#### Provided passage
.....

The figurative bleeding has subsided. I don't know if it has stopped, but I feel better. But I just can't seem to sleep for more than 4 hours without an OTC sleep aid, and those make me feel like I haven't slept when I do wake up.

Life after an epiphany should not be so eventful. When I jumped ship to Dallas, I thought I had finally escaped from a nightmare. But I have found that my salvation eventually morphed into my new captor. What irony: to blow a wall in your jail cell to find fleeting freedom only to realize that you're still in a greater prison!

But the new dawn approaches in less than four hours. And I think I will be better. I have spent so many years becoming wrong. Now is the time to get right, whatever right is.


Thursday, May 19

A Sometimes Love But Mostly Hate Relationship

To the disenchanted and never-enchanted,

Not sure if I ever posted this (perhaps in my previous blog): No matter how much you love your job, you'll always love your paycheck just a little more.

I said this to a gentleman when I got my first paycheck as a pharmacist a little less than 2 years ago. It was a relatively massive payday for a formerly Ramen-eating college student without much money to his name. I had just moved to the Dallas area, signed a 1-year apartment lease on the fly without looking at any other places, and survived my first week as a night pharmacist.

I had a stupid, toothy grin on my face, and the cash office manager made a note to tell the technicians when I left. 'So [g], I heard you were pretty happy this morning...,' my coworker teased with a devilish smirk.

Those were happier times. And though it was a difficult at first, it's turning out to be the best job I've had thus far. And I was so ready to commit to it, to being a night pharmacist, to living in Dallas, to a white picket fence, 2.5 kids, being a big disappointment* to my parents, everything.

But I guess it just wasn't meant to be.
--

Less than two years later, I'm still a night pharmacist, but things are different. It's unlikely I'll settle in a college town, let alone commit to a company whose business model relies heavily on Eli Whitney's interchangeable parts.

And this being my 3rd workplace thus far, I've grown dissatisfied, remembering all the good times and none of the bad of my previous two.

So I've been thinking about what I want to do with my life, because this doesn't feel like it. This no longer feels right. This relationship has stagnated and the end seems inevitable. But what will come when daylight finally breaks? Why am I so terrified of waking?

Is the known darkness preferred over the unknown light? Or will the light simply illuminate the cliff's edge where my un-derail-able train is heading?

.....

#### Given material
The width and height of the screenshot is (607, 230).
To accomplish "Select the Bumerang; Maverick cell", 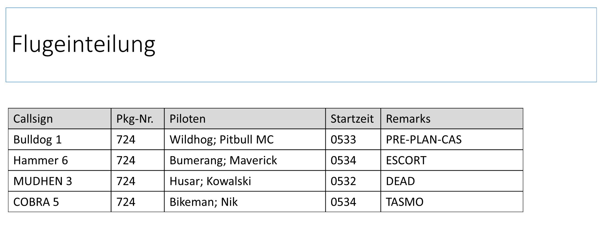I will tap(245, 160).

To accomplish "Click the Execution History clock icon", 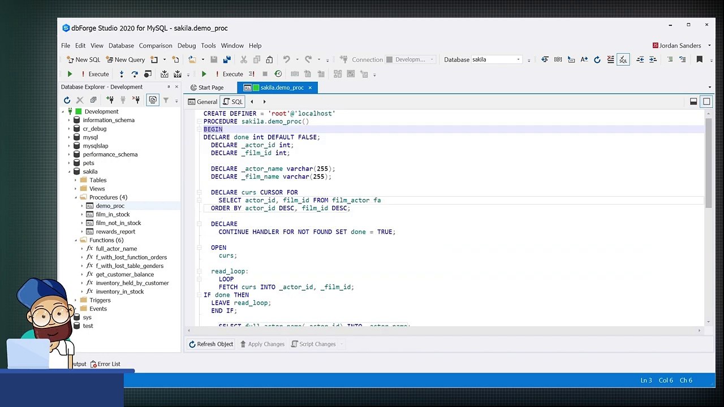I will pos(278,74).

.....

#### Task details
Update the section of the pharmacist's blog post between "But I guess" and "my previous two.", inclusive, swapping "college town" for "big city".

#### Answer to this task
But I guess it just wasn't meant to be.
--

Less than two years later, I'm still a night pharmacist, but things are different. It's unlikely I'll settle in a big city, let alone commit to a company whose business model relies heavily on Eli Whitney's interchangeable parts.

And this being my 3rd workplace thus far, I've grown dissatisfied, remembering all the good times and none of the bad of my previous two.